# Aim of the exercise:
Say how many lines below contain the word "Collapse". The number is the entire reply.

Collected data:
##########
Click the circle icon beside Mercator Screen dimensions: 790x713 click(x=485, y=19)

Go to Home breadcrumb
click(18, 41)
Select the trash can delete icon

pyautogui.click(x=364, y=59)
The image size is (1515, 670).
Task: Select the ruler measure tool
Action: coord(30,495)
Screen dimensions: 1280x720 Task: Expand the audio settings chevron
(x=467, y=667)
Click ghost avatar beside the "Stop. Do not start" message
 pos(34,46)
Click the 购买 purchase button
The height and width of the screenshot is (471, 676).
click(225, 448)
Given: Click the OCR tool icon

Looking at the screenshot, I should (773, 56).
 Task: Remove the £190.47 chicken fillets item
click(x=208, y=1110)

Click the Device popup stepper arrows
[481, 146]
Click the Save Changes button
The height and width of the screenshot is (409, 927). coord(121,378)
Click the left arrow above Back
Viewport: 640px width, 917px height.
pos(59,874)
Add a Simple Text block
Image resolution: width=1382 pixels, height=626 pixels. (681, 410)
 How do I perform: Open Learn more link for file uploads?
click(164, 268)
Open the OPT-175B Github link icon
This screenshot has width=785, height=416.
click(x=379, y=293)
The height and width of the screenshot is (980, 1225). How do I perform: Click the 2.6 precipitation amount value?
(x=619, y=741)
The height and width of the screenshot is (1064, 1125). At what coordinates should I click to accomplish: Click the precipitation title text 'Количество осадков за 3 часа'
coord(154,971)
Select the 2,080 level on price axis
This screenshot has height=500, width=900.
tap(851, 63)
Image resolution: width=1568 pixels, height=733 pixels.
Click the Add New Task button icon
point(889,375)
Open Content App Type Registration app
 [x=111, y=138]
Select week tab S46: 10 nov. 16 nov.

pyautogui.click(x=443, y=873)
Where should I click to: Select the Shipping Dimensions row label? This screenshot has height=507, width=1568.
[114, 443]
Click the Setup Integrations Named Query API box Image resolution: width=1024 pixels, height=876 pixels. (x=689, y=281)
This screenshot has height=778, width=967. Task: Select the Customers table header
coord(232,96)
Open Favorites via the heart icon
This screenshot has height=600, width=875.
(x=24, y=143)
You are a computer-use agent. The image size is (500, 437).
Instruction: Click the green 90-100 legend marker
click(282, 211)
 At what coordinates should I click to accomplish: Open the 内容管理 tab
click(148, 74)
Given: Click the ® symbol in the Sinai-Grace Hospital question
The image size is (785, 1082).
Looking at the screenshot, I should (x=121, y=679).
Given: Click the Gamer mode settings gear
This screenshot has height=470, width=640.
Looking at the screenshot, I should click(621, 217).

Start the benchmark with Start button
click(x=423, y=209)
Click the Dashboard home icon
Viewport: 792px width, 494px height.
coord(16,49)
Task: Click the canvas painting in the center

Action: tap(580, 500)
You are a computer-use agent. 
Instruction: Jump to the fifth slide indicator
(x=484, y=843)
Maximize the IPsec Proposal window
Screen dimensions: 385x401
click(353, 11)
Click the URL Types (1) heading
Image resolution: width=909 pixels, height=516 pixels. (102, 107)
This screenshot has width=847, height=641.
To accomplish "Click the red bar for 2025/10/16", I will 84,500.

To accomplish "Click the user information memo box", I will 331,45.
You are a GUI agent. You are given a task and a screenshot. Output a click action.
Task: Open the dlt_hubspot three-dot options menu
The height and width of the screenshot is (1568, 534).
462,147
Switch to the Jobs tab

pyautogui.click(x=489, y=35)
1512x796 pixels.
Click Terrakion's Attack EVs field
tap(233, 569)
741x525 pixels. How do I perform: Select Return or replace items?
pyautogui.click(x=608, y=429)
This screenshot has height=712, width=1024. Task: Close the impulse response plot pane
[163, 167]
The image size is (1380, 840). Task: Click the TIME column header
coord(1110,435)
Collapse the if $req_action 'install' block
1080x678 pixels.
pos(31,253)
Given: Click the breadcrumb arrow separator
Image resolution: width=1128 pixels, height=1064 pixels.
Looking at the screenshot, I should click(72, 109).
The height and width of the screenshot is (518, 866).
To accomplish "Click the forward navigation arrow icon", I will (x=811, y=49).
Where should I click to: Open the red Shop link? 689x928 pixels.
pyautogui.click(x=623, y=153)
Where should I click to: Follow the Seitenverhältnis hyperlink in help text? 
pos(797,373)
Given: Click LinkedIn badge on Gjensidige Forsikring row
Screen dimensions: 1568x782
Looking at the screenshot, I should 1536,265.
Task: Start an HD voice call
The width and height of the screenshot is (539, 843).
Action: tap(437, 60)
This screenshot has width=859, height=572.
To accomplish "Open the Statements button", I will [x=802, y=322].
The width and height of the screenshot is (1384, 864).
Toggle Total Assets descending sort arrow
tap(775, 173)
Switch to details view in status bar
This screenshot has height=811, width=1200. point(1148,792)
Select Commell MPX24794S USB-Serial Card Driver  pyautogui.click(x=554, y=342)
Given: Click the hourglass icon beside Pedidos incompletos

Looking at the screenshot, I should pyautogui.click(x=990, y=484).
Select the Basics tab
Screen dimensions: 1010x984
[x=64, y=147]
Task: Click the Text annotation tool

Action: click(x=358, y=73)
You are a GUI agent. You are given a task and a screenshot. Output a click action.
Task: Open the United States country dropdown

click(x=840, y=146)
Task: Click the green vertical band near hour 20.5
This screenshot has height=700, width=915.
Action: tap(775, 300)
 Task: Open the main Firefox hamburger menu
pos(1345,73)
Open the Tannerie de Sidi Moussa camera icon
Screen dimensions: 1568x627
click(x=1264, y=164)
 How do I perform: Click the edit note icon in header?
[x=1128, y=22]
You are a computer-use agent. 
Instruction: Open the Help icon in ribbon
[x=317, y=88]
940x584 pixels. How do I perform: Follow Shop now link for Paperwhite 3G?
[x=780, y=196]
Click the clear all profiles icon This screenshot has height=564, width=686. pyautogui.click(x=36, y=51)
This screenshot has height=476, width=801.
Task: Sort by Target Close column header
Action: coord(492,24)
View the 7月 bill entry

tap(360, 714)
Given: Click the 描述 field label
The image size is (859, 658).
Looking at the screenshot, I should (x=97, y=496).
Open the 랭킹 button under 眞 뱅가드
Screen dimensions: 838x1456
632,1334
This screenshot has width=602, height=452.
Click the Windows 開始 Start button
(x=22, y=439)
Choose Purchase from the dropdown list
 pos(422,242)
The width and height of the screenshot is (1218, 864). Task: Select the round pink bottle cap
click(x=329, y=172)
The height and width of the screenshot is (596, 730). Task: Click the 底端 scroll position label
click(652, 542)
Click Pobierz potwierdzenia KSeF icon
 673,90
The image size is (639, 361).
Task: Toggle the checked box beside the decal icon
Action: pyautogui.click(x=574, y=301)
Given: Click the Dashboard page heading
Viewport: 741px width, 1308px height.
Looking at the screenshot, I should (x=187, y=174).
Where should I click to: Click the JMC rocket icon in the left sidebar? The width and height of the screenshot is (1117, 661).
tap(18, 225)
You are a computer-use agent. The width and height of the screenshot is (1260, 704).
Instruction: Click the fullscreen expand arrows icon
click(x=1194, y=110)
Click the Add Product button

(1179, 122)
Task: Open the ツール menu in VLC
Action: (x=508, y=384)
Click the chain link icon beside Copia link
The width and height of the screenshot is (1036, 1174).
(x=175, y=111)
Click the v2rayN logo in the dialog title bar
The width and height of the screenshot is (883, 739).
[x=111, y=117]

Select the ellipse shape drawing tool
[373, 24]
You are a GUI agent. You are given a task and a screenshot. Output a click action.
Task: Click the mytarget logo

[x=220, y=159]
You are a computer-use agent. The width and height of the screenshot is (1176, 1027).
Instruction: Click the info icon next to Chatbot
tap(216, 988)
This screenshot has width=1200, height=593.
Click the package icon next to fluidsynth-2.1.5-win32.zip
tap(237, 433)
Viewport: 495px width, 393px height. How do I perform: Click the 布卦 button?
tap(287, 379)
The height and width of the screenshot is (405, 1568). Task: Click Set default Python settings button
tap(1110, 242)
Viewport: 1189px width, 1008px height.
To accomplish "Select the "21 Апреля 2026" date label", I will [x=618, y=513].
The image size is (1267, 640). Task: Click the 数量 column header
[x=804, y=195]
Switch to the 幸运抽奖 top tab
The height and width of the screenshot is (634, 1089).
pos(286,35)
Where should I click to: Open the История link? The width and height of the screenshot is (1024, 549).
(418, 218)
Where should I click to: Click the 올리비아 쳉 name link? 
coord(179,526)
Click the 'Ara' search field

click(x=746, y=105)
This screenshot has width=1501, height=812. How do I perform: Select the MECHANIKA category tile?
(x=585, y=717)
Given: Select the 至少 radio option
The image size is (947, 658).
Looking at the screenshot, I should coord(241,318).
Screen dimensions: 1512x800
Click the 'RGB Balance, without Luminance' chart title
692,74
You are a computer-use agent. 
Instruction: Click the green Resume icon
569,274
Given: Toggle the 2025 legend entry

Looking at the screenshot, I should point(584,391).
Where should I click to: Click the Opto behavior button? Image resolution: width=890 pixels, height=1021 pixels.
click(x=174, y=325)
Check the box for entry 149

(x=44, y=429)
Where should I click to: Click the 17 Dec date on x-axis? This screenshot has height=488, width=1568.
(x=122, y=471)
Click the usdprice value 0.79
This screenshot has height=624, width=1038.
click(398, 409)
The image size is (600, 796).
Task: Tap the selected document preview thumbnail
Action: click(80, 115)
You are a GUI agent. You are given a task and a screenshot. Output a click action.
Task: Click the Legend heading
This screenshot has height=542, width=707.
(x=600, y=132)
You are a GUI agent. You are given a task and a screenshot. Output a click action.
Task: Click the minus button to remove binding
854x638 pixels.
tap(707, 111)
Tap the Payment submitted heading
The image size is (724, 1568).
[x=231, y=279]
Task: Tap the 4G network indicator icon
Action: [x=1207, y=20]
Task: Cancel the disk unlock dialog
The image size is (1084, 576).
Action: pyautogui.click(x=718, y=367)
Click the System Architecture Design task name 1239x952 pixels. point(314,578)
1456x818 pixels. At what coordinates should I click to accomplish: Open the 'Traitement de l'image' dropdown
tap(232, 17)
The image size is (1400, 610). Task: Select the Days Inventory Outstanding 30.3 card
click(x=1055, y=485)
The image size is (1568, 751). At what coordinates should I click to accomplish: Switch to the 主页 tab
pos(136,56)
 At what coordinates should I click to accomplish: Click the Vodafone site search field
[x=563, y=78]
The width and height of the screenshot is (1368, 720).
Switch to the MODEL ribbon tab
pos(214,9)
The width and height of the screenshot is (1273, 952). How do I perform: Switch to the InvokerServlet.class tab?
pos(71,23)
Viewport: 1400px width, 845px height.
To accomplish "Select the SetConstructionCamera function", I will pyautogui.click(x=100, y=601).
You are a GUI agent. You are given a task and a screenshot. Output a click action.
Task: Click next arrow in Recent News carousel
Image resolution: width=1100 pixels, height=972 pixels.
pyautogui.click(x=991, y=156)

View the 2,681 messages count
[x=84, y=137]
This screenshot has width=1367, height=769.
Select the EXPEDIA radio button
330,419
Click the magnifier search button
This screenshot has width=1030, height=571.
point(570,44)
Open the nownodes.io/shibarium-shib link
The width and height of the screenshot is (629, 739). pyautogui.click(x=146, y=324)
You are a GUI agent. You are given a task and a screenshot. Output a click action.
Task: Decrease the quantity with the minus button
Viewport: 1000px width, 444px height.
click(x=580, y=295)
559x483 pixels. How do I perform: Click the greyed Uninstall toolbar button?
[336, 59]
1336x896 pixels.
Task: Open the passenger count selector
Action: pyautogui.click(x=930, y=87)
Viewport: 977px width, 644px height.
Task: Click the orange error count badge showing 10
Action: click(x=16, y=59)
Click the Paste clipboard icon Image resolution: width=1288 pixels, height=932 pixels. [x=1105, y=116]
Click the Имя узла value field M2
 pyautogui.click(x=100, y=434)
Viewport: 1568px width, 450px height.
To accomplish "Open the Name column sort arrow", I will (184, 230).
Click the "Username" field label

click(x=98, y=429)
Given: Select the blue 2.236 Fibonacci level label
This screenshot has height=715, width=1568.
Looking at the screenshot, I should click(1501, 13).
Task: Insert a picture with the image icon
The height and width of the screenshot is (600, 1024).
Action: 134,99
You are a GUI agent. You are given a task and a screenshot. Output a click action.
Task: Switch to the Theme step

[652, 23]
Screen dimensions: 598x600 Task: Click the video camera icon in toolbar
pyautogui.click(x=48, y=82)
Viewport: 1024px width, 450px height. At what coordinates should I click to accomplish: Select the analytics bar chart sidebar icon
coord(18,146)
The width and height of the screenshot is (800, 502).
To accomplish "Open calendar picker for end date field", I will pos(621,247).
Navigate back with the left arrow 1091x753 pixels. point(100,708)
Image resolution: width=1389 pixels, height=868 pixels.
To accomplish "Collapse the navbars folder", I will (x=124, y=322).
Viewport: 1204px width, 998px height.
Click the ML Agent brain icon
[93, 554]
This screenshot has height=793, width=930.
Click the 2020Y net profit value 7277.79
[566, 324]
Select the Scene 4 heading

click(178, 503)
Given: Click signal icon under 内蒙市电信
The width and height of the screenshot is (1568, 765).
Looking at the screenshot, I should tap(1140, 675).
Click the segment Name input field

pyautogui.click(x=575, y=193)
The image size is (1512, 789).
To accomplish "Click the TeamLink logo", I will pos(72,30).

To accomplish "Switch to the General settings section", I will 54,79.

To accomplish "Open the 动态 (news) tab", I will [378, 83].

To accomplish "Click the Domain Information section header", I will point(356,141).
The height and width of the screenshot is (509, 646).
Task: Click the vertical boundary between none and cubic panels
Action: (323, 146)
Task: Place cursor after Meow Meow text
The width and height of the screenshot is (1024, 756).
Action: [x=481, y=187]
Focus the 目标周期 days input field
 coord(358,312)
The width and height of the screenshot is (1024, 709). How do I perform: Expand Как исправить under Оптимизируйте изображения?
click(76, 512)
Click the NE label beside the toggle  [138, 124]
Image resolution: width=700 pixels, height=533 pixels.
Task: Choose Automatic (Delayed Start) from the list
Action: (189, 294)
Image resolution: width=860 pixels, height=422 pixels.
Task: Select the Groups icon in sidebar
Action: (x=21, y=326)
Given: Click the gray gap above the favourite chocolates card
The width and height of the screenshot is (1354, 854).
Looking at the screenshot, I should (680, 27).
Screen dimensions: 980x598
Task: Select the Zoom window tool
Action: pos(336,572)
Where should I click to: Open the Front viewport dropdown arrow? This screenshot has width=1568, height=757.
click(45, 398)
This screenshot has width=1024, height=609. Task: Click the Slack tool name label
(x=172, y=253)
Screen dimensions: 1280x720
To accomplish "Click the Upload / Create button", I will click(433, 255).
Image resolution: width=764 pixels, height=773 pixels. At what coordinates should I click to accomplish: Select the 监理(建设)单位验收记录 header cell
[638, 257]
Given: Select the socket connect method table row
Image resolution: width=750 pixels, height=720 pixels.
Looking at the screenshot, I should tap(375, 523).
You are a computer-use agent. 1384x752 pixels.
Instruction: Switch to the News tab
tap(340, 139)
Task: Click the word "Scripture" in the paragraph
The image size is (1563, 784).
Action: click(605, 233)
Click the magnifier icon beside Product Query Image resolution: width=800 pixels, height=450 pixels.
##########
# Task result:
2